File: An Oyster card (Ian West/PA) (PA Archive)
File: An Oyster card (Ian West/PA) (PA Archive)

Police should have the ability to track suspicious rail passengers through analysing bank and oyster card journey data, a chief constable has said.

Chief Constable Lucy D’Orsi, head of the British Transport Police, said she wanted to be able to use bank and oyster card information to spot “anomalous behaviour” such as people spending hours on the network to tackle crime.

She said she wanted enhanced data sharing between companies like TfL and Network Rail in a bid to identify potential pickpockets, sex offenders, or even to help those who are lost.

Speaking to Police TV, she said: “An example I gave recently is somebody who’s travelling the Underground for six hours.

“So they tap in and they tap out six hours later? Why is that? Possibly vulnerable, possibly a pickpocket, possibly a predatory sex offender.”

Police can currently ask operators for specific travel information on a suspect, but would need new data sharing agreements to access generic information about passenger movements.

Lucy D'Orsi (PA Media)
Lucy D'Orsi (PA Media)

Another example given by the senior officer was a person who makes unusual immediate return journeys long distances.

“So why is somebody doing that?

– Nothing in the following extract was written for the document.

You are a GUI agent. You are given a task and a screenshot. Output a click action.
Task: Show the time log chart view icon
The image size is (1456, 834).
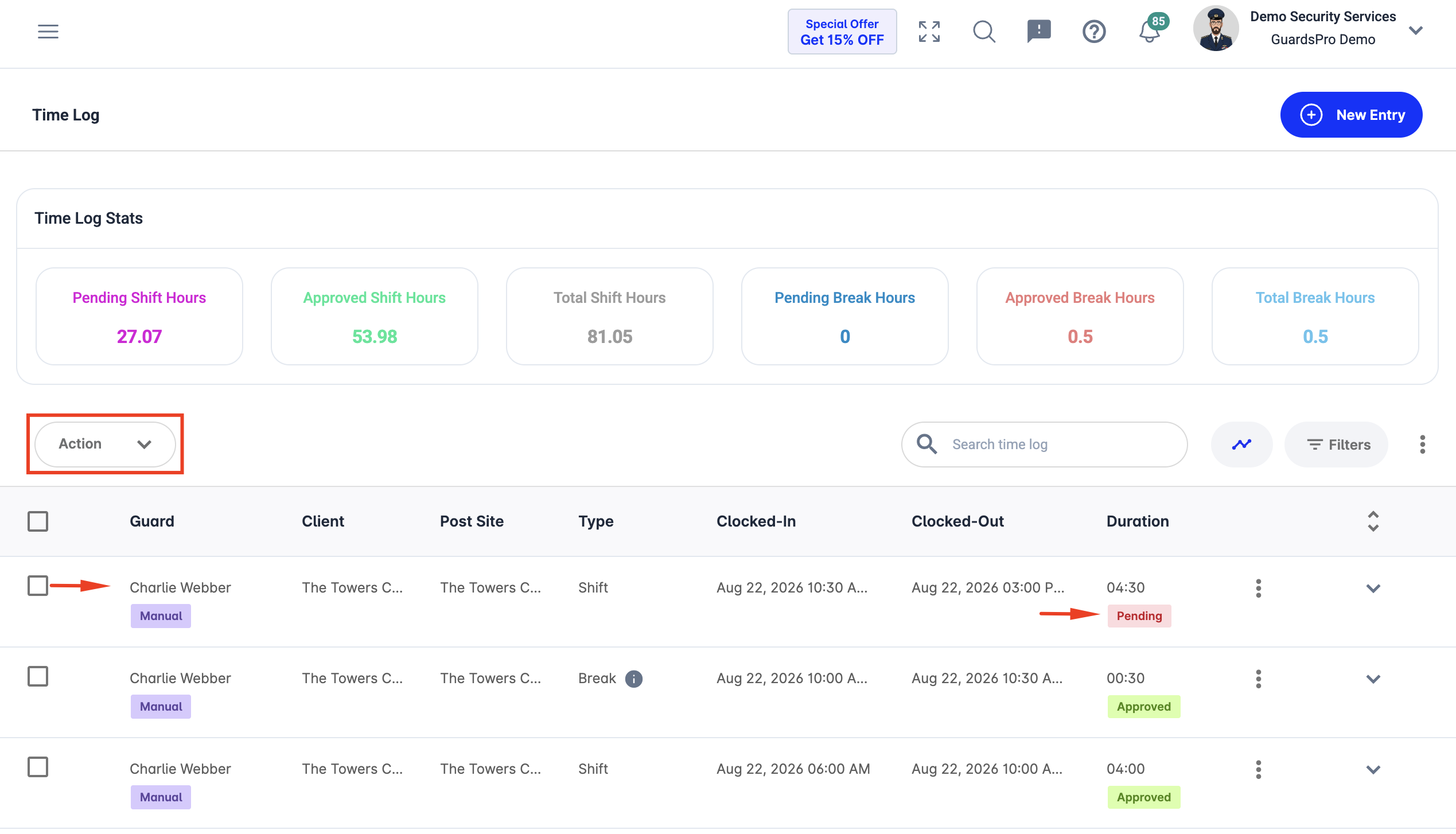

That could be county lines, somebody’s dropping some drugs up there then coming back down to London,” she said.

“So how can we look more broadly at what the data is telling us, and then make the choices of whether we want to use that data or not?”

However, privacy campaigners have hit out at the suggestion, saying it would be “Orwellian”.

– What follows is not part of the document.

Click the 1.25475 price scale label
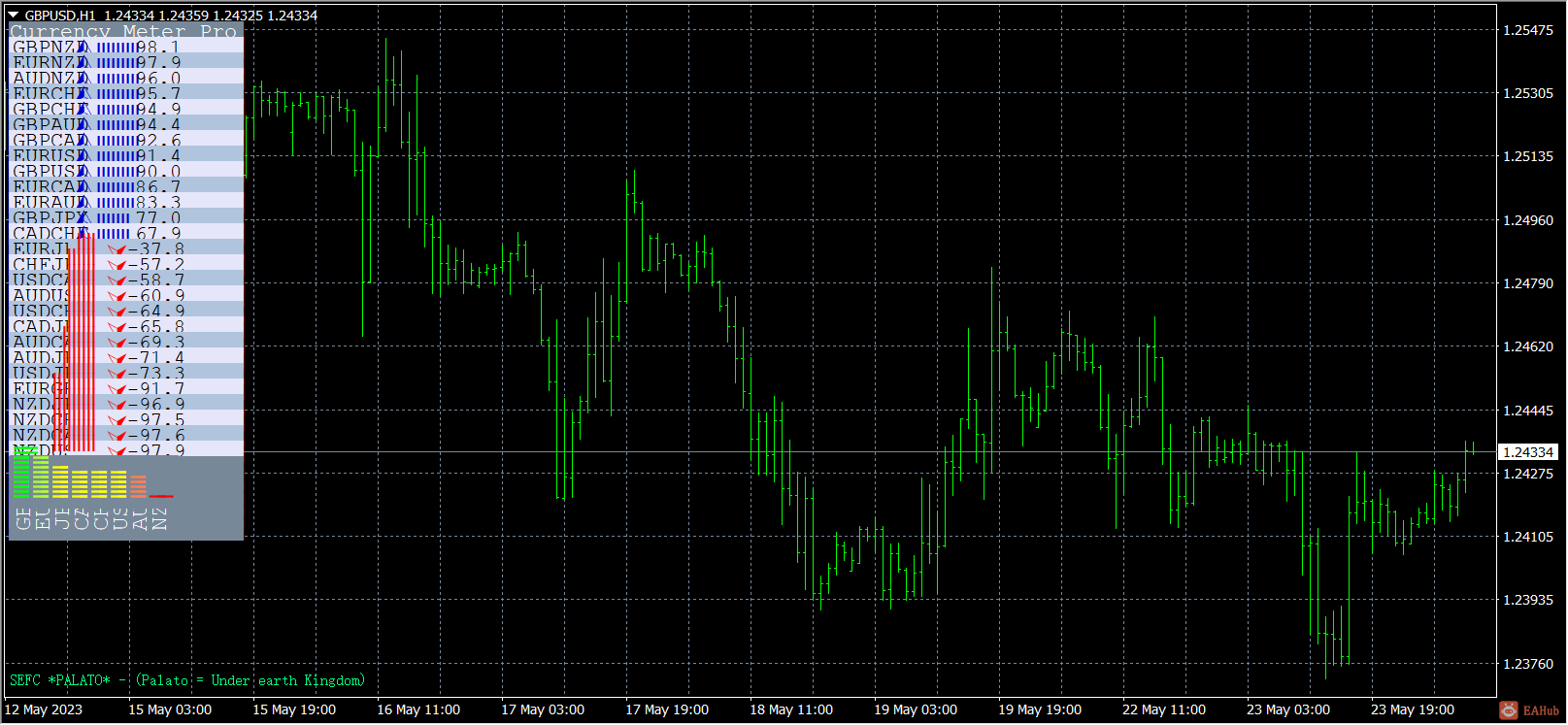This screenshot has width=1568, height=725. 1528,30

Legal and Policy Officer for the group, Madeleine Stone, told Mail Online: “The suggestion that innocent members of the public should have their movements tracked by the police is one straight out of an Orwellian police state.

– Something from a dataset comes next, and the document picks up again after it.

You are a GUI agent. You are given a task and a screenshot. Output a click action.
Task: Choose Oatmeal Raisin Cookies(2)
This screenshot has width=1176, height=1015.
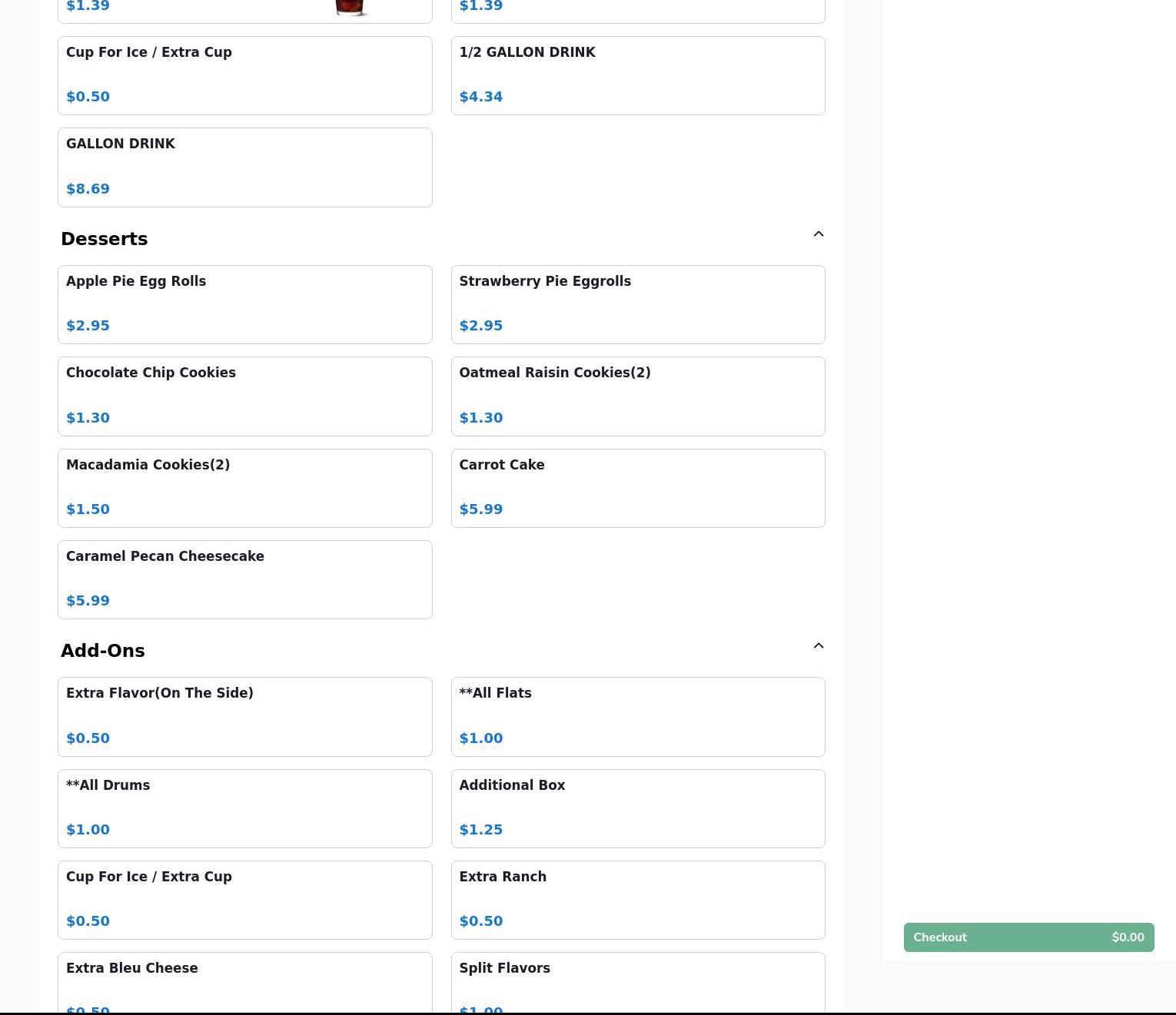[x=637, y=396]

“UK citizens are already some of the most surveilled in the world and this absurd proposal would be a nightmare for privacy and civil liberties.

“Police officers should focus on tackling crime, not expanding the surveillance state.”

In a wide-ranging interview, Chief Constable D’Orsi denied the move would be “Big Brother”, insisting that the force would only be looking at behaviour trends, not individual commuters.

She said it could be done while recognising “any civil rights and civil liberties aspects”.

A TfL spokesperson said: “TfL and the British Transport Police are exploring how aggregated anonymous data might be used to make the transport network safer.

“Under existing data sharing agreements information relating to specific crimes on the network is already shared with the police to assist in the detection of crime, the apprehension and prosecution of offenders, and the safeguarding of vulnerable people.”